Return the full listing unchanged, apart from leaving out its images.

DATA EXTRACT

>>>

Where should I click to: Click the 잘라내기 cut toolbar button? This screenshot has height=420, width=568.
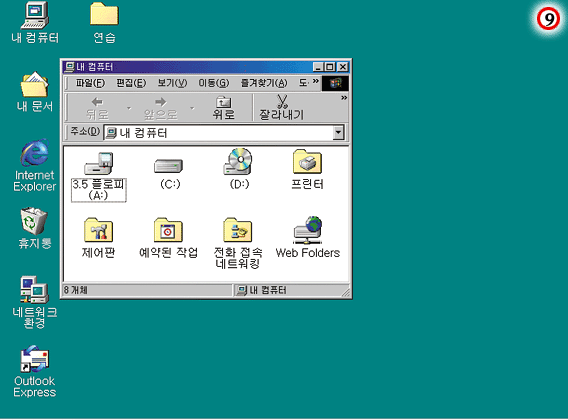[x=281, y=108]
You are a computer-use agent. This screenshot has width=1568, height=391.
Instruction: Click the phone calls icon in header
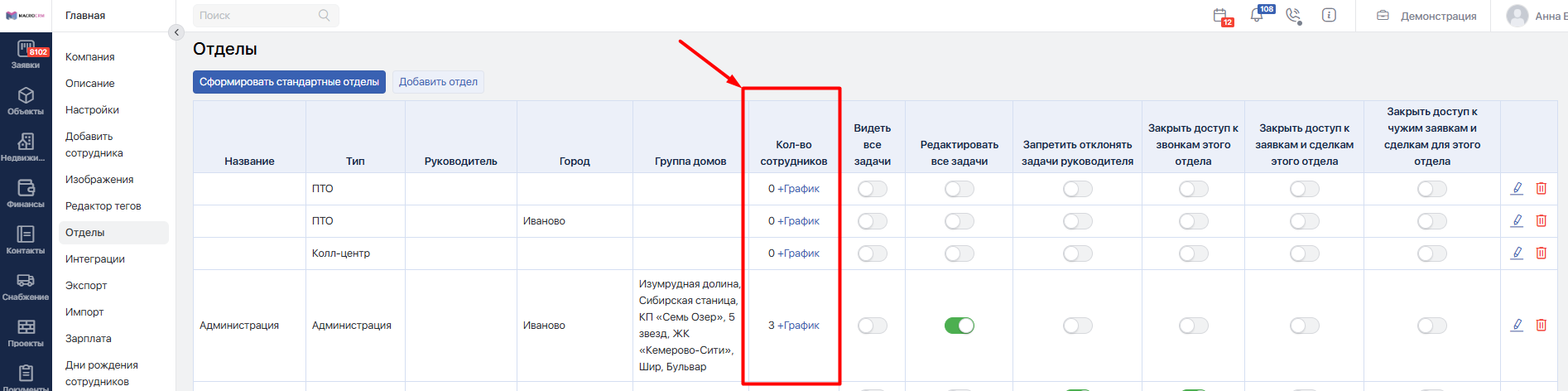click(1293, 16)
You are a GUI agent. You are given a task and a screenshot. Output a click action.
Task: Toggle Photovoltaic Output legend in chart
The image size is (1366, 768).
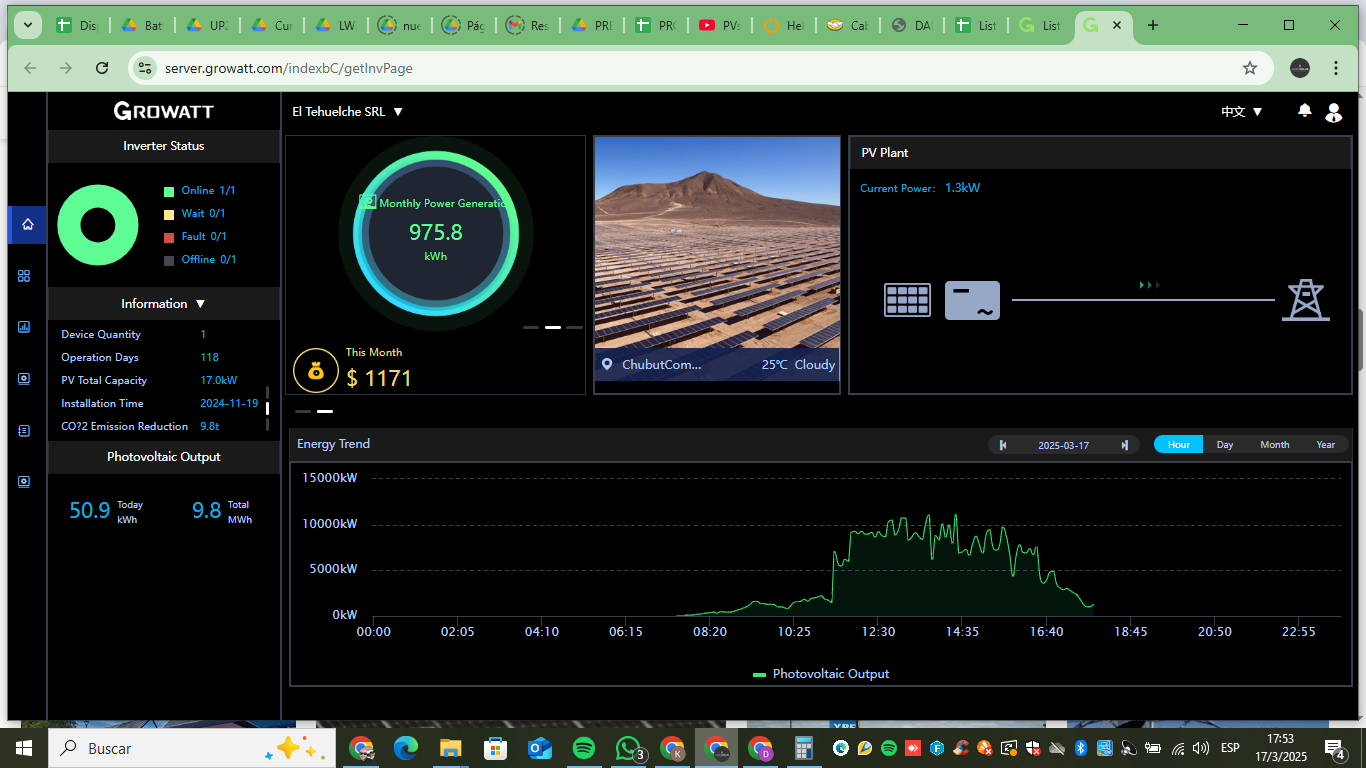(x=821, y=674)
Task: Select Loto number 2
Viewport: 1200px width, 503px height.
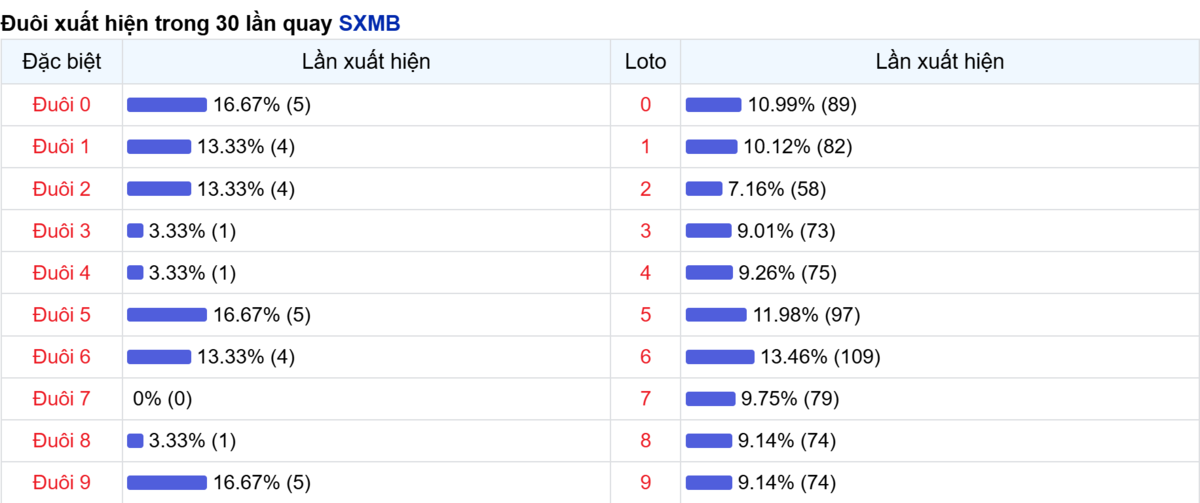Action: click(645, 189)
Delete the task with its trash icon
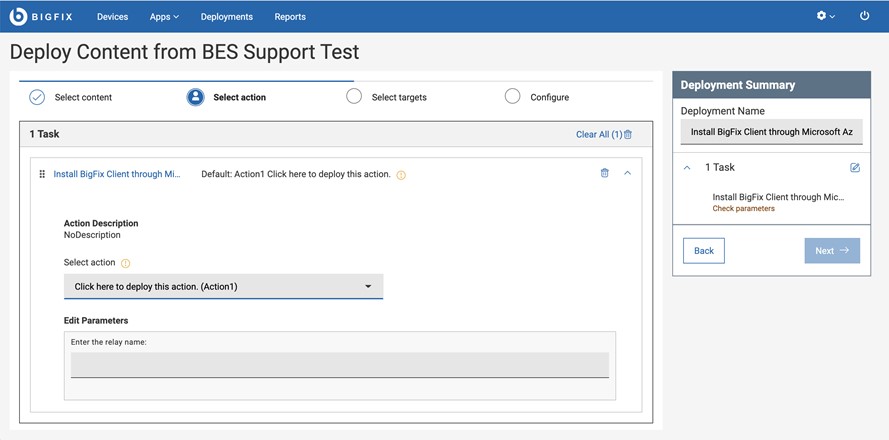The height and width of the screenshot is (440, 889). point(604,173)
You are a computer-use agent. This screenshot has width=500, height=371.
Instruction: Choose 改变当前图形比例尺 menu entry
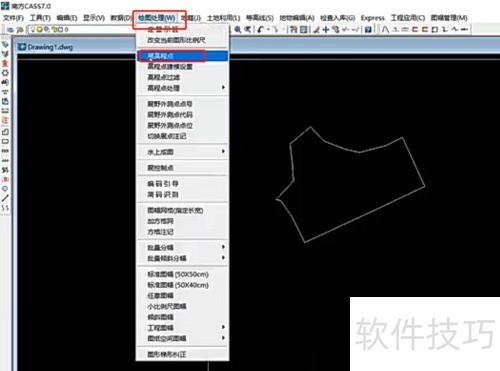[x=176, y=40]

<<<

RESULT OF THIS TASK
Where should I click to: Click the 잘라내기 cut toolbar button? This screenshot has height=420, width=568.
[x=281, y=108]
You are a computer-use agent. This screenshot has width=1568, height=391.
Instruction: Click the phone calls icon in header
click(1293, 16)
You are a GUI agent. You are given a task and a screenshot. Output a click action.
Task: Toggle Photovoltaic Output legend in chart
The image size is (1366, 768).
(x=821, y=674)
Task: Select Loto number 2
Viewport: 1200px width, 503px height.
Action: click(645, 189)
Delete the task with its trash icon
The height and width of the screenshot is (440, 889). point(604,173)
You are a computer-use agent. This screenshot has width=500, height=371.
Instruction: Choose 改变当前图形比例尺 menu entry
[x=176, y=40]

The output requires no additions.